Sean Philips and paramedics did what they could, but House died later at the hospital. He would become the first victim of a series of homemade bombs placed around Austin over the course of three weeks that killed two people and injured four more.

House’s young daughter is best friends with Philips’ daughter.

“It was impossible not to put myself in his shoes and think what I would want for my kids if they were in that situation,” Philips told KXAN in an interview this week.

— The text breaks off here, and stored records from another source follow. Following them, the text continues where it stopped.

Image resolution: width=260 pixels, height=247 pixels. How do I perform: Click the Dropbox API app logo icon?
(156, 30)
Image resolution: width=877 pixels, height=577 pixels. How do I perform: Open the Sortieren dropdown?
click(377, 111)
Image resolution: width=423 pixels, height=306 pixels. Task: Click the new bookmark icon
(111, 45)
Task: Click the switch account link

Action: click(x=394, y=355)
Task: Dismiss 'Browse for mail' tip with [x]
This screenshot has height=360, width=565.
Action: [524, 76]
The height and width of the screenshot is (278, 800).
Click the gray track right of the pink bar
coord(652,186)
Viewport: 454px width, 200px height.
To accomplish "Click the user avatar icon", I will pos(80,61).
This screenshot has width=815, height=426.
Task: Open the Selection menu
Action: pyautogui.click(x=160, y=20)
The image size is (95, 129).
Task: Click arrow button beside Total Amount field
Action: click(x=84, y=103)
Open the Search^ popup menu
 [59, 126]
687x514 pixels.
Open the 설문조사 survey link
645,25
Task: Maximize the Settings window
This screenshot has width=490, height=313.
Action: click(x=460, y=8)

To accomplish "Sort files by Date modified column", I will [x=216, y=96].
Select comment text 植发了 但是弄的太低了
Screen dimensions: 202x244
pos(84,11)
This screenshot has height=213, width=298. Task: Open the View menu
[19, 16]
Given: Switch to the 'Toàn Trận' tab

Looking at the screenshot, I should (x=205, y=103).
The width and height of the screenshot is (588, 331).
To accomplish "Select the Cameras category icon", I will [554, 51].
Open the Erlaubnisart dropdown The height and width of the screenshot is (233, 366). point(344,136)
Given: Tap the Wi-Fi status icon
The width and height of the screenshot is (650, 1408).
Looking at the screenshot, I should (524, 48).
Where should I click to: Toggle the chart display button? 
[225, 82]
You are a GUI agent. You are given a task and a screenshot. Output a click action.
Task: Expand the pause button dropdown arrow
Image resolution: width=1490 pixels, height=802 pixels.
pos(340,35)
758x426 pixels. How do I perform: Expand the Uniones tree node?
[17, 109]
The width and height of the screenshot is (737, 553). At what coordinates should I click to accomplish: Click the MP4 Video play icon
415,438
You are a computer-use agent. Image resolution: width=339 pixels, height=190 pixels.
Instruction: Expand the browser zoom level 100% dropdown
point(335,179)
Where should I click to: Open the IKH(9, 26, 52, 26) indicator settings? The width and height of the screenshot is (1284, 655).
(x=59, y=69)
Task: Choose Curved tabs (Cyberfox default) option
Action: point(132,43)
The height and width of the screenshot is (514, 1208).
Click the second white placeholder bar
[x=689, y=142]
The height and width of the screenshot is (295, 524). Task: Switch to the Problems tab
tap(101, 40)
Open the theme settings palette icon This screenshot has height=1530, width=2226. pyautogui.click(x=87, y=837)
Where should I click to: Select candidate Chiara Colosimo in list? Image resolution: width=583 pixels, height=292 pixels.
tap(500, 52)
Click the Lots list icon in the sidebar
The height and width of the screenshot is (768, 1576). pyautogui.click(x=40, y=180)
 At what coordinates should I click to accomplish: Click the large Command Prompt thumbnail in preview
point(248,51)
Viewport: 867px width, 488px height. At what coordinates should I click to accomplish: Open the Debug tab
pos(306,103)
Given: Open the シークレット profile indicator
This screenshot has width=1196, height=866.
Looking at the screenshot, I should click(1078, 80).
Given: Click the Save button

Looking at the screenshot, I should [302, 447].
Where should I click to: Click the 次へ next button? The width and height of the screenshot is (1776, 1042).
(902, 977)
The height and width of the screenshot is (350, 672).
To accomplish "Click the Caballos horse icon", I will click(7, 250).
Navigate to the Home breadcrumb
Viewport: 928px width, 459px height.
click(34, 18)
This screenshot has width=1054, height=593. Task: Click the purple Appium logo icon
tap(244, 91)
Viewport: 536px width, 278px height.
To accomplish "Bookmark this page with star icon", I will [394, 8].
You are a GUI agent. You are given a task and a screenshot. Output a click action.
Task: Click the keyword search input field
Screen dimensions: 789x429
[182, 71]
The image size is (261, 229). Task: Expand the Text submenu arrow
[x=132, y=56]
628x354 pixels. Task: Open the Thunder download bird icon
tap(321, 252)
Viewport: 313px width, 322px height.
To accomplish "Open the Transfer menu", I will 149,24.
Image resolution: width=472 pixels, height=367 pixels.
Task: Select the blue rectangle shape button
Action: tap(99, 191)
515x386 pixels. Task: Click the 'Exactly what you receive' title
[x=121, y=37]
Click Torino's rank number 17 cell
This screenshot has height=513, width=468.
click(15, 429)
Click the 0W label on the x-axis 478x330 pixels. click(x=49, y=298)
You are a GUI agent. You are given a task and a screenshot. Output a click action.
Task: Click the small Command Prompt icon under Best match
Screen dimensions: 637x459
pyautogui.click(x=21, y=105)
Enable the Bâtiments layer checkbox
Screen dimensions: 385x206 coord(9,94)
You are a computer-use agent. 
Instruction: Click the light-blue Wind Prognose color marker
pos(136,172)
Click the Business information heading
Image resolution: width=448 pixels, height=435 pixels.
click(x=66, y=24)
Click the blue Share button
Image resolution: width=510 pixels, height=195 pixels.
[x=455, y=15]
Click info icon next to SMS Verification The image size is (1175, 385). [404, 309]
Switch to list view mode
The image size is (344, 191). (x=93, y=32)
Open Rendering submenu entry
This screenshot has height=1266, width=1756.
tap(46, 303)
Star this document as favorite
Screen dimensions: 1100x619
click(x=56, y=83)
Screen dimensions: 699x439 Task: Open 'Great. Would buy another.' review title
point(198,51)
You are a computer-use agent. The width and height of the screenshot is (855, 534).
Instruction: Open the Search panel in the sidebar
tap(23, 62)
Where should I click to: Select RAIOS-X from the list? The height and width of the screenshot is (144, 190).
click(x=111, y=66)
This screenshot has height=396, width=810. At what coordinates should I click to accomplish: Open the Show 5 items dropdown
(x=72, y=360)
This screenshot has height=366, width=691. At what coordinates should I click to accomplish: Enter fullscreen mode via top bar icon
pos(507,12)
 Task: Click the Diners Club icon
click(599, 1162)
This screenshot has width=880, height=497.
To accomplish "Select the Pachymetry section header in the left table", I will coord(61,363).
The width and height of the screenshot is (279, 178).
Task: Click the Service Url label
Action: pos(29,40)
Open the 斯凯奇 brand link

In the days that followed, even as bombs were going off elsewhere in the city, Philips’ focus turned to supporting the family he was getting to know better in the wake of tragedy. He wanted to do something to give House’s daughter an escape.

“To me, it was very important that she have some of her childhood returned to her after the bomber took that from her,” he said.

Philips, a volunteer for the nonprofit group RestPit, which provides harm reduction supplies at shows and festivals, got in touch with Scott Barr, the organization’s chief of operations. 

“I have the tools and the ability to do it, and I kind of thought that it needed to be done,” Barr said. 

The two worked out a benefit show happening this Sunday, called “Music, Love & Crawfish.” Fourteen bands will take the stage at Empire Control Room and Garage on 7th Street downtown starting at 3 p.m., and the benefit will include art installations and crawfish paella.

The organizers hope the show is therapeutic for the entire city, not just the House family. The bombings put a “dark cloud” over Austin, Barr said, that hasn’t quite lifted.

“We wanted really to literally put some love back into the community,” he said.

Tickets are $15 in advance and $20 at the door, and the proceeds will go to House’s family to fund a summer trip for his daughter and wife, a way for the two of them to get away from the home that became a crime scene.

“I just hope that they get to start making some new memories,” Philips said, “to replace the really, really bad memories they’ve had this year.”